On Wed, 2007-01-17 at 08:50 -0500, Trond Myklebust wrote:
> On Wed, 2007-01-17 at 09:49 +0100, Peter Zijlstra wrote:
> > > They are certainly _not_ dirty pages. They are pages that have been
> > > written to the server but are not yet guaranteed to have hit the disk
> > > (they were only written to the server's page cache). We don't care if
> > > they are paged in or swapped out on the local client.
> > >
> > > \All the COMMIT does, is to ask the server to write the data from its
> > > page cache onto disk. Once that has been done, we can release the pages.
> > > If the commit fails, then we iterate through the whole writepage()

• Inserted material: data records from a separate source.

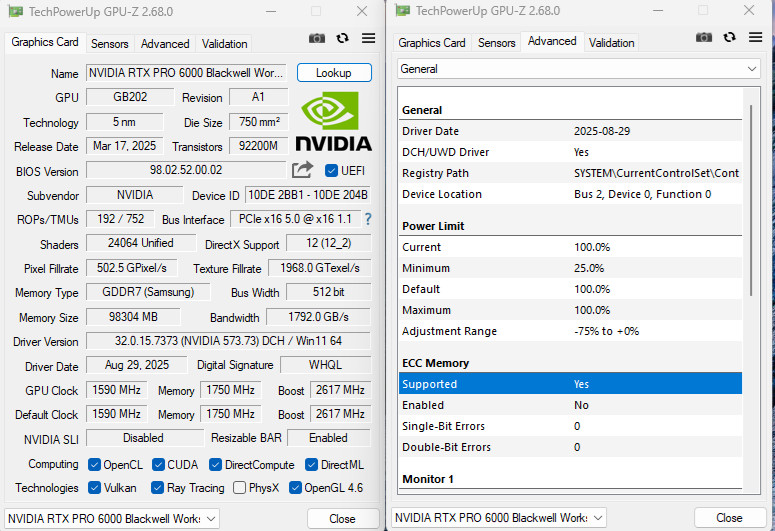Click the Lookup button

(x=333, y=73)
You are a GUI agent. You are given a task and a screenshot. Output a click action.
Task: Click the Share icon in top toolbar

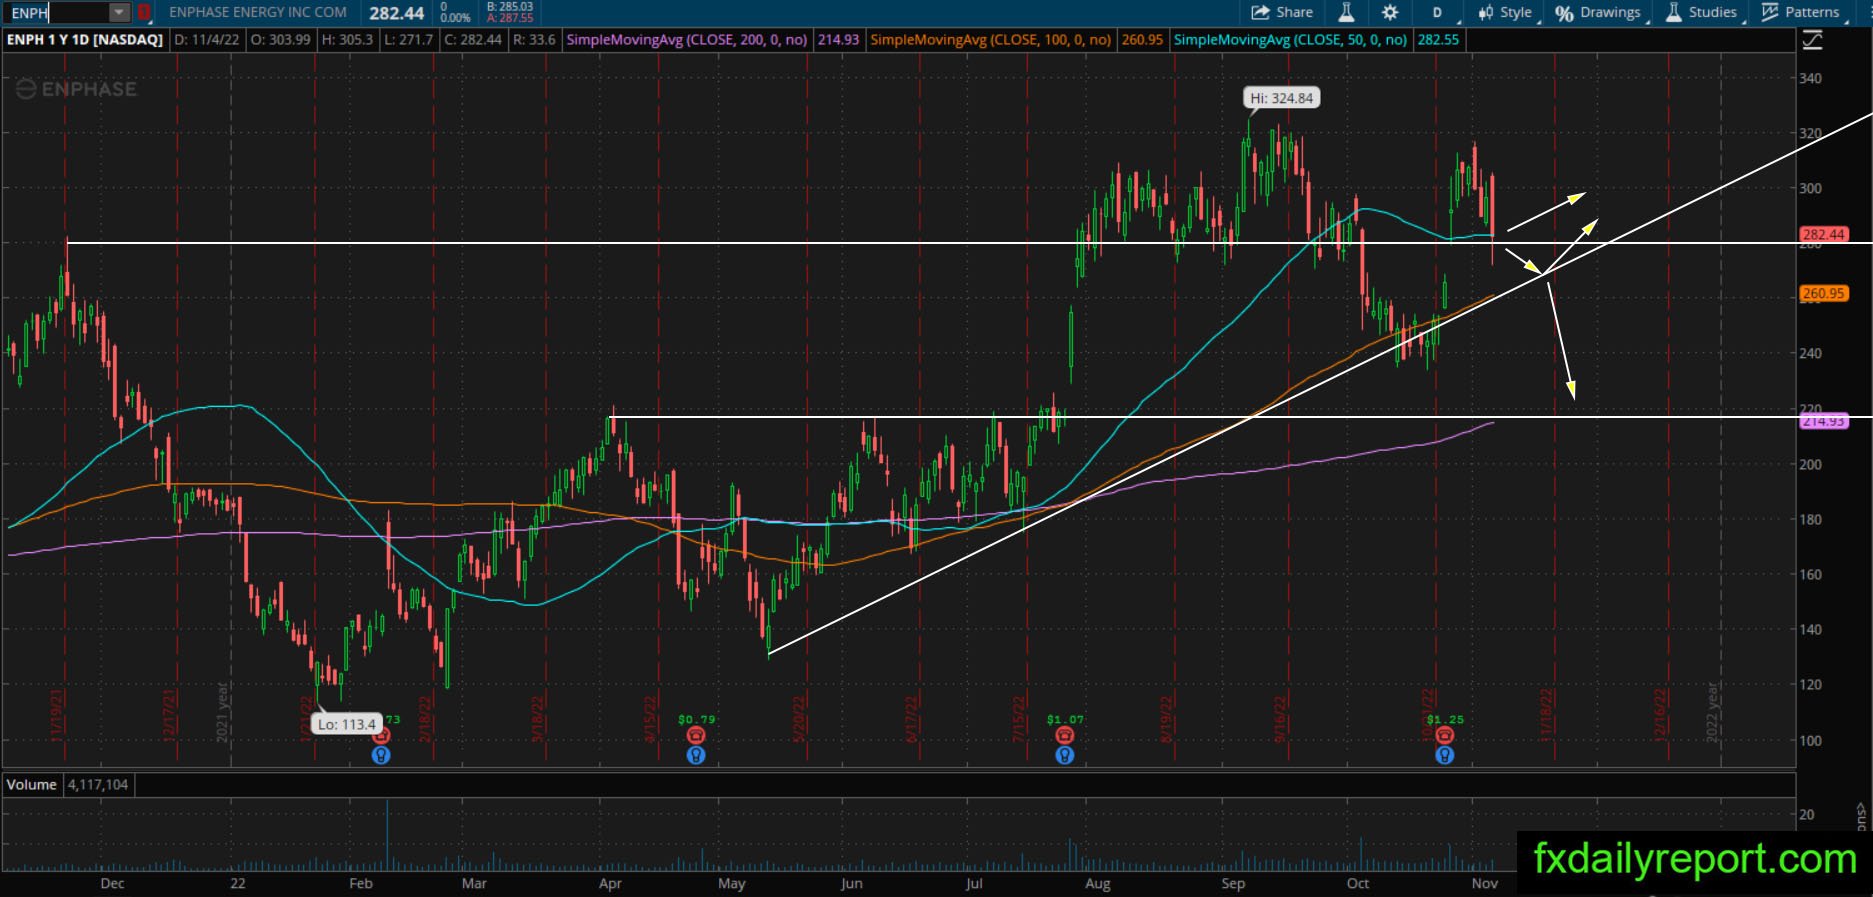click(1260, 13)
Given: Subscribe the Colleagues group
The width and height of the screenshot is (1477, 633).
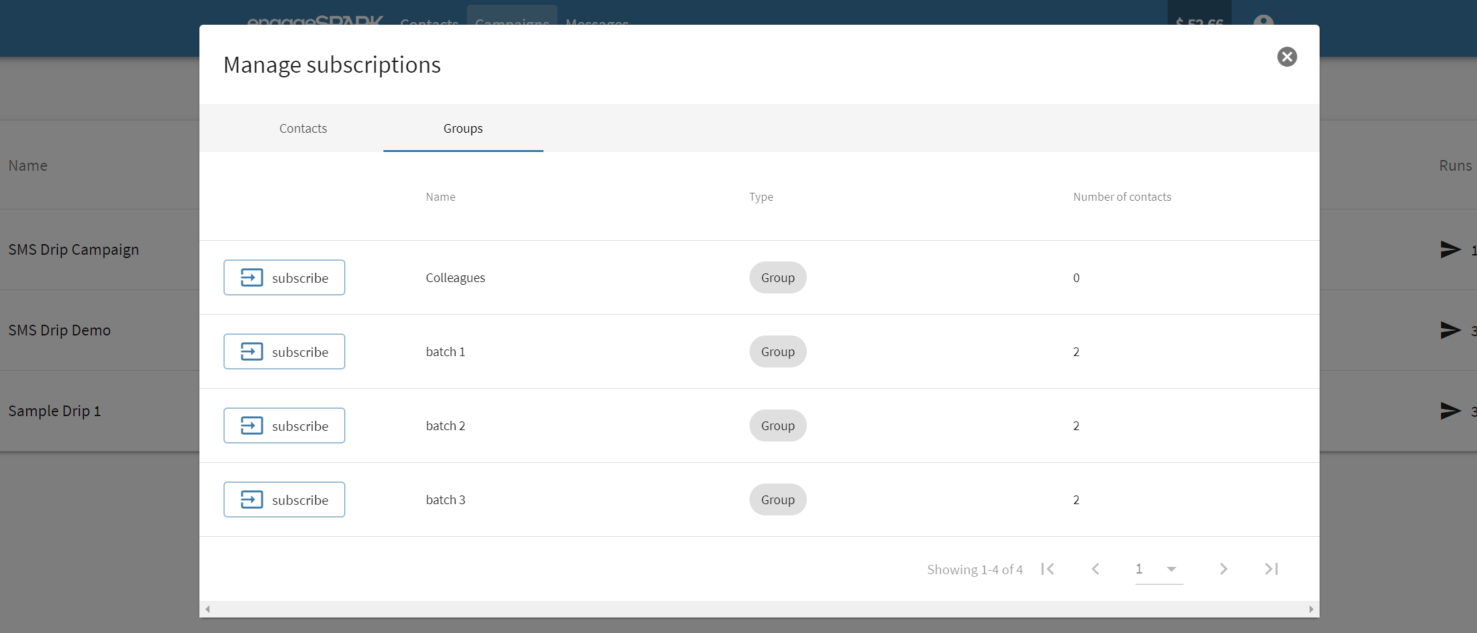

> > > process again. The commit itself does, however, not even look at the
> > > page data.
> >
> > Thou art correct from an NFS point of view, however for the VM they are
> > (still) just dirty pages and we need shed them.
> >
> > You talk of swapping them out, they are filecache pages not swapcache
> > pages. The writepage() process needs to complete and that entails
> > committing them.
>
> My point is that we can and should collect as many of the little buggers
> as we can and treat them with ONE commit call. We don't look at the
> data, we don't lock the pages, we don't care what the VM is doing with
> them. Throttling is not only unnecessary, it is actually a bad idea
> since it slows up the rate at which we can free up the pages.
Ah, OK.
I was thinking that since the server needs to actually sync the page a
commit might be quite expensive (timewise), hence I didn't want to flush
too much, and interleave them with writing out some real pages to
utilise bandwidth.
But if you think I should just bulk commit I can do that.